The short rise and long fall of Dave Rubin

If my memory doesn't fail me, I started watching the Rubin Report sometime in 2016 and it has quickly become part of my daily staple. Dave was a disillusioned former leftist, and since I also have a very strong opinion about the hard-left and Wokeism, his overall message resonated with me. He was an affable guy with apparently endless curiosity, who after being immersed in the left-wing culture for years, jumped headlong into...hm into what exactly? Not right-wing extremism, but rather a world with all kinds of interesting faces.

Many of his guests were people you could almost never come across in mainstream media, but they were mostly fun, irreverent, and delightfully heterodox. Gay Christians, black conservatives, disheveled academics, bow-tied libertarians, maverick scientists, stand-up comedians, Twitter-trolls, constitutional lawyers, female anti-feminists, wayward philosophers, polyamorous evolutionary biologists, transvestites, anarchists, crypto-currency evangelists, you name it. But along and among them were also a large number of very serious people, many of my favorites: Sam Harris, Jordan Peterson, Steven Pinker, Michael Shermer, Richard Dawkins. Every now and then, there were some sleazy guys, but at least of the more entertaining sort.

When Trump broke into our world, Dave didn't hold a firm opinion about him. He seemed to understand him to be a vile conman, but he was also infatuated with the idea that the mainstream media and politics are irreparably broken, and Trump might be just the right tool to wreck it, so something better can be built on the ruins.

The opinions that Trump would be a force for good in any sense, I held as a colossal error of judgment even then. And while the mainstream media has moved way too far to the left for me, burning it down along with the entire political culture seemed like an incredibly inane and simplistic thought. But people can hold many contradicting ideas in their heads at the same time, and very smart individuals sometimes have a few very stupid ones.

The other thing that has irked me a bit about the Rubin Report is Dave's instinctive eagerness to agree with his guests. But Dave wanted to facilitate conversation between the two warring tribes, and if the price for it was letting some absurd opinions go unchallenged, then so be it, I thought.
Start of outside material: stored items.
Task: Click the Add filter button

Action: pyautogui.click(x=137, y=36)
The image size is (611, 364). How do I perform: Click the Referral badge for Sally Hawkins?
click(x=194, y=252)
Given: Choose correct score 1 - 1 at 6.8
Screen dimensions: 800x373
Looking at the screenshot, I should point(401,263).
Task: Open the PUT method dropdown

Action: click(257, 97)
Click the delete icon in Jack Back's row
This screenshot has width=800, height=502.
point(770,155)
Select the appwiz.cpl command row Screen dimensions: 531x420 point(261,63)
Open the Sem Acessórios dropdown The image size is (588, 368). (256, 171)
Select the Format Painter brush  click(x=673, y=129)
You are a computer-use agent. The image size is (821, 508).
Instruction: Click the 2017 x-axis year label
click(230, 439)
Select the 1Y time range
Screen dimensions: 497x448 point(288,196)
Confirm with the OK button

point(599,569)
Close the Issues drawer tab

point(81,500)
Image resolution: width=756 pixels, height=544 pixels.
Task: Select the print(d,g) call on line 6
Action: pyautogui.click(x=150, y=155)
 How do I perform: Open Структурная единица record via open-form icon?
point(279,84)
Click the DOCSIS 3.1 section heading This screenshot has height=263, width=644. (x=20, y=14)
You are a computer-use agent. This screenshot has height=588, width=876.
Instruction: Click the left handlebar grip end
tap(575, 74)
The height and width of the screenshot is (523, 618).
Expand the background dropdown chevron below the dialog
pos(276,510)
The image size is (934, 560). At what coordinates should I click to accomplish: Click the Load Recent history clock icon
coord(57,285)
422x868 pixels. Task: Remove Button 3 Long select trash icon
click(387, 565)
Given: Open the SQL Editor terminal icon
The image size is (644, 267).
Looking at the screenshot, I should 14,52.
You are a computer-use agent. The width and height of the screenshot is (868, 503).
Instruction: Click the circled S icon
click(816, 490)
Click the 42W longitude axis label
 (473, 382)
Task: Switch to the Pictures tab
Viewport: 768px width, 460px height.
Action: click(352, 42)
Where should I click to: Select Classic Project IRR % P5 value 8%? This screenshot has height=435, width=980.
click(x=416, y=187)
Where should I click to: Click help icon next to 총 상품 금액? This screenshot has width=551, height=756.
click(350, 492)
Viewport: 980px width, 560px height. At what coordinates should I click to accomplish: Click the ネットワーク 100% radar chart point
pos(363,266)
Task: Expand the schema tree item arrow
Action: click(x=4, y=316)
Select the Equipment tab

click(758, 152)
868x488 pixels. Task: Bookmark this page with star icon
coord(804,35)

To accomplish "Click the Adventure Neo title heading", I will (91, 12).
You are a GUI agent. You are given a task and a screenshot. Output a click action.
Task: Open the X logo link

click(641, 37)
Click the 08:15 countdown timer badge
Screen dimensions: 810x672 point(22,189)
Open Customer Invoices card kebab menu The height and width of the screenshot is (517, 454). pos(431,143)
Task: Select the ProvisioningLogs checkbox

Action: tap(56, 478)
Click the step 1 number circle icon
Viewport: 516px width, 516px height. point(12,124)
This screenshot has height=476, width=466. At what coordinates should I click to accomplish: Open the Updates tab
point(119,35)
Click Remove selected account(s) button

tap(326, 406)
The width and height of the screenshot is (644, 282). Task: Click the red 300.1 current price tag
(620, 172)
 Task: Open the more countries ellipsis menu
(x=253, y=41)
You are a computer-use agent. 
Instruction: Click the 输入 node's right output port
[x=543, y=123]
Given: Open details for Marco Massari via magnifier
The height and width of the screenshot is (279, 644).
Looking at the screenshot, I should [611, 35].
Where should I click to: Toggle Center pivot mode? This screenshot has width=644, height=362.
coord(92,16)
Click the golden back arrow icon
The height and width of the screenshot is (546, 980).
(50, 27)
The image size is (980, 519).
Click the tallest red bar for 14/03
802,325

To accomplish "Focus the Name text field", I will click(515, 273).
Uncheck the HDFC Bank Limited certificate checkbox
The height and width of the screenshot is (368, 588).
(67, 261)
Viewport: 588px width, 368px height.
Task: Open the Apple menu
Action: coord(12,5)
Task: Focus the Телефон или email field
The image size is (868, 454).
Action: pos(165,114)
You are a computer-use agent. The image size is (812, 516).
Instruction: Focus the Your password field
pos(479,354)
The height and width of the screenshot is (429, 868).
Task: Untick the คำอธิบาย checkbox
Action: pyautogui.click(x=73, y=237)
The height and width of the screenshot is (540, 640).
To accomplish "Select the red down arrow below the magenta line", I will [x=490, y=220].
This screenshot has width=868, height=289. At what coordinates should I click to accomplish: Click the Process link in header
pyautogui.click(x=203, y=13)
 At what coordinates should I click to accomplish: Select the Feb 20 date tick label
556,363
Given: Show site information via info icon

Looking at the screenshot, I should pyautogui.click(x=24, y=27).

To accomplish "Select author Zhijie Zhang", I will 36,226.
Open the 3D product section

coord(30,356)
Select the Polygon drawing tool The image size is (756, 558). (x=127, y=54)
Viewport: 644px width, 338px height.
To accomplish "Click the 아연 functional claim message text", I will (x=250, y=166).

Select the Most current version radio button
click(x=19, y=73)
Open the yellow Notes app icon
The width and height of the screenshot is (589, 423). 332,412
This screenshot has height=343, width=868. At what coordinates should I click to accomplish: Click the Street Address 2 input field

When the long-form conversation started to gain popularity, Dave Rubin was one of the main driving forces behind it, and for that, he deserves credit (and Joe Rogan deserves enormous). The phenomenon escaped from the podcast-world into the real one. Debates like the ones between Harris and Peterson could fill arenas around the world, and Rubin took part in many as the moderator.

And I think this was the pinnacle of his career, and something he can be rightly proud of. But at the same time, the guest-menu of his own show started to lose its diversity. The entrance criteria seemed to filter less and less for being novel and interesting, and instead, Dave was eager to invite basically anyone who had something bad to say about liberals, and/or something good about Trump. That was the time when I stopped watching the show. I still kept it in my news feed, and from time to time checked whether the current guest is someone worth listening to. Maybe one or two came along in the course of a year. And then, when Dave hosted Donald Trump Jr., it was the end for me.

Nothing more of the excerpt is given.